This master (Buddhism) began teaching me not only how to survive the suffering of thirst (greed, anger, delusion--suffering in general) but taught me how to survive traveling through the desert (samsara) in a way that wouldn't be so painful and discouraging. So that one day I would reach my destination (Nirvana--liberation from traveling from life to life in an infinite cycle of suffering) and no longer be lost wandering the disorienting desert (samsara). This of course was the Dharma. I had spent too long just looking for the next oasis (immediate gratification) instead of trying to actually find the way out of the damn desert altogether!! It took Buddhism to show me that life changing discovery.
I was no longer looking through the self-isolating eyes of individualist, materialism. I zoomed out and saw the bigger picture, which made me smaller and I found some much needed relief in that reality. Saying that feeling small made me feel relief might sound odd to those new to ideas of the Higher Self or Oneness. Or to those use to the materialism of the West. However, it helped me feel for the first time that I wasn't alone and that I didn't have to take on this overwhelming world alone.
I was apart of a much bigger essence that could never be diminished, tarnished or taken away regardless of what this sometimes mean and nasty world could present as an obstacle. It gave me a feeling of belonging, true belonging that could never be taken away because how do you take away everything that is? How do you take away Oneness? How can you separate the molecules that make up your body from the molecules that make up the air that surrounds your entire body? How do you then separate the air molecules from those that make up the radiation from the sun that keeps all things on Earth alive? And how do you separate those radiation molecules from dark matter and gravity? So if we are both this body AND air, earth, water, fire, space dust, dark matter and who knows what else--how can you feel alone and lost after knowing all of that? As the quote says,"Knowing this, you should not grieve." It's easy to diminish an individual but impossible to diminish the totality of the all that exists.

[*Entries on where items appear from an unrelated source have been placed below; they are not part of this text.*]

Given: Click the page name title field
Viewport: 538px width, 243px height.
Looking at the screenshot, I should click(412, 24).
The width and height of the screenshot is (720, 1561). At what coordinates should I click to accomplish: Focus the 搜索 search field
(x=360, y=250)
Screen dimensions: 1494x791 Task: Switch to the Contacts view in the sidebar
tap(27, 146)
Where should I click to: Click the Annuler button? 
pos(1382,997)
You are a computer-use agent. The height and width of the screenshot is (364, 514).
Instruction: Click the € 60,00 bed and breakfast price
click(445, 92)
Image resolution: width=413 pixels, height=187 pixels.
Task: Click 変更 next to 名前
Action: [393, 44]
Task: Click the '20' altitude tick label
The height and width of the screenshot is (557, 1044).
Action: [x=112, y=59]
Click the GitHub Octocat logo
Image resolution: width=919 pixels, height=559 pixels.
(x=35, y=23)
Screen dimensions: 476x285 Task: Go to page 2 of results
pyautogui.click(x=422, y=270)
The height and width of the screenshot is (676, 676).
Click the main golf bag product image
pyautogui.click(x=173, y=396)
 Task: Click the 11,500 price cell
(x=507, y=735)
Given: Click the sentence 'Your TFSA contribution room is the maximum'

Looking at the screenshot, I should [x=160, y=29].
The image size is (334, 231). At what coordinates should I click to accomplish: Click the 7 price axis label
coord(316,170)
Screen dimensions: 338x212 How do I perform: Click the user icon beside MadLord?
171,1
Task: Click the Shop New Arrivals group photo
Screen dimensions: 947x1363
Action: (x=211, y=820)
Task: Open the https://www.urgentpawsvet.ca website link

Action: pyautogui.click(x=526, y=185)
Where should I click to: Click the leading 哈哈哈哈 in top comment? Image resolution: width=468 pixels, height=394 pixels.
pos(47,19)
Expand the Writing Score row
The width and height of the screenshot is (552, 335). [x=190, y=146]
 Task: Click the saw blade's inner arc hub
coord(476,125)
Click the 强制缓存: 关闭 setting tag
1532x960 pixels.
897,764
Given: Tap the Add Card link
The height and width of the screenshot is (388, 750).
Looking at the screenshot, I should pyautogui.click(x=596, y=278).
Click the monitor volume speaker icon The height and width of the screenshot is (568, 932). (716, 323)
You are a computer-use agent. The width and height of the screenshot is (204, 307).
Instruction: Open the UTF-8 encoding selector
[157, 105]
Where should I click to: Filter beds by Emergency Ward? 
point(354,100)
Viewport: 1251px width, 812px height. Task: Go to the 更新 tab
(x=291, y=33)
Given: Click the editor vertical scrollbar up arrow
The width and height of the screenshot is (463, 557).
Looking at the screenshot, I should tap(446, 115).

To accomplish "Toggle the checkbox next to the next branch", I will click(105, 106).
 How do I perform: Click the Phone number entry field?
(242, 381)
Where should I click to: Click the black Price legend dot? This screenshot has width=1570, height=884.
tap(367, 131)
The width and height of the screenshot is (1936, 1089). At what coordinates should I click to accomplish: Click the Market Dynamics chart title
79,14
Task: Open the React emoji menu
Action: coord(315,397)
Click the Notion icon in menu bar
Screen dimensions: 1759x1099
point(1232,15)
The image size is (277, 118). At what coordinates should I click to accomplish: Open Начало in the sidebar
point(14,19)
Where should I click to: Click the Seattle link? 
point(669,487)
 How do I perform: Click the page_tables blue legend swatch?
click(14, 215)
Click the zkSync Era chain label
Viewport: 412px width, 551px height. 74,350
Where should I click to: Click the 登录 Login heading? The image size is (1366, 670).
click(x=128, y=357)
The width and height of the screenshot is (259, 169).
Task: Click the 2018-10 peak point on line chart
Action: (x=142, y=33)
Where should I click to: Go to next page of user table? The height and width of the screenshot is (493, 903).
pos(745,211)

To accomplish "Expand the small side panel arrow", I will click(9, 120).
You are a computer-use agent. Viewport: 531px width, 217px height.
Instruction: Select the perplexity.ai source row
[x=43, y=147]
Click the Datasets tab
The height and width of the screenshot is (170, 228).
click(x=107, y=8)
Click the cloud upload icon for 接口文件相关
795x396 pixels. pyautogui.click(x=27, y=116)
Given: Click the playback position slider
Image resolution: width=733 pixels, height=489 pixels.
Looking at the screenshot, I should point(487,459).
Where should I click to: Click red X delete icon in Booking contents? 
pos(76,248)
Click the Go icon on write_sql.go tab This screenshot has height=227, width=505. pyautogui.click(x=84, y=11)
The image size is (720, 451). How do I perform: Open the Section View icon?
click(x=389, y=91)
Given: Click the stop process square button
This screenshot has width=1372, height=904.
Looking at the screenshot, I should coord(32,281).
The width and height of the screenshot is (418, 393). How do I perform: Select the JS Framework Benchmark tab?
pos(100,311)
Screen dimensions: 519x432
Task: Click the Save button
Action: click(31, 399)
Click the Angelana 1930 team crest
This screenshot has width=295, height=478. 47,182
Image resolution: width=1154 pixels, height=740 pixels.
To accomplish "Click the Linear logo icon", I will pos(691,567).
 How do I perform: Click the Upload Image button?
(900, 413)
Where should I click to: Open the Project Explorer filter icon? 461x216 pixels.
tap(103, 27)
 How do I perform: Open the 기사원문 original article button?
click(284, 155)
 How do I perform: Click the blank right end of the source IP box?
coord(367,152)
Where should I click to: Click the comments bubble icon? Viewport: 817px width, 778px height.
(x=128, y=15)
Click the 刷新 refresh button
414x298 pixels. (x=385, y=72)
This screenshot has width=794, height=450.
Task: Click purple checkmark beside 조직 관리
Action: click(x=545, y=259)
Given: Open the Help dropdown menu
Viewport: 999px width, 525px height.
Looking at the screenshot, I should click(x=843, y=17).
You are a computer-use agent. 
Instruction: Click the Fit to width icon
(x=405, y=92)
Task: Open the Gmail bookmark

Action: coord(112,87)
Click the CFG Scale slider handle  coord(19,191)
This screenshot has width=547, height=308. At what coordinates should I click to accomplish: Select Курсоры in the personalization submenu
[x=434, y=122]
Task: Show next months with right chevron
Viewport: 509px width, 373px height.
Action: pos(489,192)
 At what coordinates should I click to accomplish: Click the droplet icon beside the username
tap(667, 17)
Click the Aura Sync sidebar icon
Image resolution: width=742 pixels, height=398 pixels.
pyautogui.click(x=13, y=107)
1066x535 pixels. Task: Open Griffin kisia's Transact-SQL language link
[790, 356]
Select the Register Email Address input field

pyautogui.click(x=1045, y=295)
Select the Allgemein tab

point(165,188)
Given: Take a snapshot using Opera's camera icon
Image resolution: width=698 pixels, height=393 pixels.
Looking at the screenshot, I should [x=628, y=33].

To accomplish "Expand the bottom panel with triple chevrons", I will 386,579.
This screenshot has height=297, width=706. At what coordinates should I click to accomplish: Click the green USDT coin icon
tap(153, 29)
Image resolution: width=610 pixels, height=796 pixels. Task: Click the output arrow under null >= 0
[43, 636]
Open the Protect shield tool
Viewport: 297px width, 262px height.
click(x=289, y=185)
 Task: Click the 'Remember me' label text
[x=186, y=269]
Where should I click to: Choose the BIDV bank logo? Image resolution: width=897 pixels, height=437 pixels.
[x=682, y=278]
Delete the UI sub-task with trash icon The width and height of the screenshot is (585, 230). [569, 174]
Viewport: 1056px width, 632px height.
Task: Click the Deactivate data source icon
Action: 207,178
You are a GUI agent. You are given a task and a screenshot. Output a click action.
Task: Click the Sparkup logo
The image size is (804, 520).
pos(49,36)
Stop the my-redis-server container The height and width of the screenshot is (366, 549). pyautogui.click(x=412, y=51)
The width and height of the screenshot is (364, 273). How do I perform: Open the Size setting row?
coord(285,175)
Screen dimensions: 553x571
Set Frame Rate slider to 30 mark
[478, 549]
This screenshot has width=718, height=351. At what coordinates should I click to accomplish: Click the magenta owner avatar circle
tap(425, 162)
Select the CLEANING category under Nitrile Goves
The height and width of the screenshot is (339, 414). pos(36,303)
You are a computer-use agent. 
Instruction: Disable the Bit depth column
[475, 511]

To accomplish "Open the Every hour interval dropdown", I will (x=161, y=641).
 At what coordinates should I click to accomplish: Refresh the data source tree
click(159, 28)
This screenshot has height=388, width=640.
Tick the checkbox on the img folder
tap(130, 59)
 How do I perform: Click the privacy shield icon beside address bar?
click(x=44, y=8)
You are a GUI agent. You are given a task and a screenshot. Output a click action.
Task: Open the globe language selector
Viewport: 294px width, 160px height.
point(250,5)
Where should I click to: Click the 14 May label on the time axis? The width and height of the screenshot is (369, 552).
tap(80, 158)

I soon realized, however, that it isn't as easy as just making that discovery--it takes a lot more than discovering a mine to find enough to gold to free you from poverty. It's not easy following the path of Dharma but I have seen enough to know that it sure is worth it and better than the alternative. It's easy to forget to look at the compass (not practice the Dharma) while traveling toward the end of the desert (samara) so I keep meditating and breathing my way toward liberation. The funny thing is that in reality there is no desert!!